Tributes paid to bus builder and trade union politician Sir William Wright

TRIBUTES were paid to Ballymena businessman Sir William Wright, who died aged 94.

Taking over the bodywork business founded by his father in 1946, Sir William then developed Wrightbus into a major manufacturing operation throughout the 1990s, supplying hundreds of buses to Transport for London, including the New Routemaster, often called the Boris Bus. .

He was knighted in 2018 for his services to the economy and the bus industry.

The Wright family ultimately lost control of the business after it collapsed into administration in September 2019.

Sir William also mixed a career in business with politics. He was first elected in 1975 on the Vanguard Unionist Progressive ticket and later joined the Ulster Unionist Party, serving on Ballymena City Council throughout the 1980s and 1990s.

He then left the party, contesting the 1998 assembly election against an official UUP candidate in North Antrim and later sat on Ballymena City Council as an independent. His political involvement continued in 2016, when he supported the Vote Leave Brexit campaign and helped found and chair Ulster Human Rights Watch, which supports victims of terrorism.

DUP MP Ian Paisley Junior, who has known the Wright family for decades, described him as ‘one of the last true captains of industry and commerce’ and a man who left his mark on the world .

‘Wherever there is engineering, manufacturing or selling of buses, its genius will be remembered,’ said the MP for North Antrim.

“He was both a political leader and a business leader. He was passionately concerned about employment and vocational training for local people. When in his presence you knew you were with someone remarkable.

Unionist MP for Ulster North Antrim Robin Swann described Sir William’s death as a huge loss to his family, trade unionism, business, the Loyal Orders and the Christian Church.

“Sir William Wright will go down as one of North Antrim’s most legendary figures. He made Wrightbus a global brand and his dedication to trade unionism was also known around the world, particularly in his past role as adviser to Ballymena “said Mr. Swann.

TUV chief Jim Allister said it was “a sad and defining moment for the city”.

He said, “A freeman of the borough, few have left such an indelible legacy in terms of lasting jobs and contributing to the region’s economic, technical and manufacturing success.”

Alliance MP Patricia O’Lynn also expressed her condolences to the Wright family.

“A major aspect of his legacy will be the industrial advancement of electric and hydrogen buses,” she added.

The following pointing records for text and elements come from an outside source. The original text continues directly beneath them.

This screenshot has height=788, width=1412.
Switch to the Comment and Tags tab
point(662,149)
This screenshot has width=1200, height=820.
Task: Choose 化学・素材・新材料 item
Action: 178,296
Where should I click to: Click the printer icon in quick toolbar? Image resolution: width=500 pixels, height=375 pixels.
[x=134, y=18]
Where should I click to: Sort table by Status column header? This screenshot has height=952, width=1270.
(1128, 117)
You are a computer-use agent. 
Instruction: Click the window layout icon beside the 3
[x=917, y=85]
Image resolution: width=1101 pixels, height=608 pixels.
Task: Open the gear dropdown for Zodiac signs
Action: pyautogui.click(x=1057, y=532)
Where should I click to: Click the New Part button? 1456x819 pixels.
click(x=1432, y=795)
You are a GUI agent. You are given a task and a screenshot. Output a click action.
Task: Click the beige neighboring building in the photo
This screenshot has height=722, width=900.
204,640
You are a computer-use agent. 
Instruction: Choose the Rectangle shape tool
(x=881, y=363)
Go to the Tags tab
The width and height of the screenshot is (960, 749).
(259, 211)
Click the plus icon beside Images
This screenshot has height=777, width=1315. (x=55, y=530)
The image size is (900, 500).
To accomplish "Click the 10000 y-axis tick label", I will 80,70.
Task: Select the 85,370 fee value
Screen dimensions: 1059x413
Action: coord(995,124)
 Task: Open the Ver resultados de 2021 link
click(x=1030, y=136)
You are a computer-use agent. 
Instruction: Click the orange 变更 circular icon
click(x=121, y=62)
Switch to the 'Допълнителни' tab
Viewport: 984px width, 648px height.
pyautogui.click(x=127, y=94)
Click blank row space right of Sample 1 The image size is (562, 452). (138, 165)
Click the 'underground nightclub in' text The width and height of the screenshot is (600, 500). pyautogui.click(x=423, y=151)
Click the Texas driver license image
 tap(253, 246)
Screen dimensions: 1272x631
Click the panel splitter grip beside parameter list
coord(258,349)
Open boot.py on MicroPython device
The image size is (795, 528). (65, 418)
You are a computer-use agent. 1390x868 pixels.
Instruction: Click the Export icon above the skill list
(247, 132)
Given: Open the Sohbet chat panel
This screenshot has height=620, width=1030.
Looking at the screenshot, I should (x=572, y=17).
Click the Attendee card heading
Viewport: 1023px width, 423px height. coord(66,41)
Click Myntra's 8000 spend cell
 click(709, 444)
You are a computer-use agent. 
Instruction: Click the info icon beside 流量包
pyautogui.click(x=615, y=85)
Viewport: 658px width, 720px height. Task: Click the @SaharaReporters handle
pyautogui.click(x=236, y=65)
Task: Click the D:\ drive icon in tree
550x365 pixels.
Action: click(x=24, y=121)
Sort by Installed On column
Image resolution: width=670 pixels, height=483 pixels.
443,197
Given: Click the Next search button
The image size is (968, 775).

At the time of Wrightbus’ collapse in administration, the Wright family blamed “worldwide shifts from diesel to electric in bus technology”, which they said “caused a sharp drop in demand for buses in the UK”.

It later emerged that Wrightbus’ parent company, the Cornerstone Group, paid £16million over a five-year period to Green Pastures Church founded by Sir William’s son Jeff Wright.

The bus manufacturing business, which was bought by Jo Bamford, has restored most of the 1,200 jobs lost in September 2019, with the group now focusing on electric and hydrogen technologies.

A service of thanksgiving for Sir William will be held at Green Pastures Church in Ballymena on Wednesday.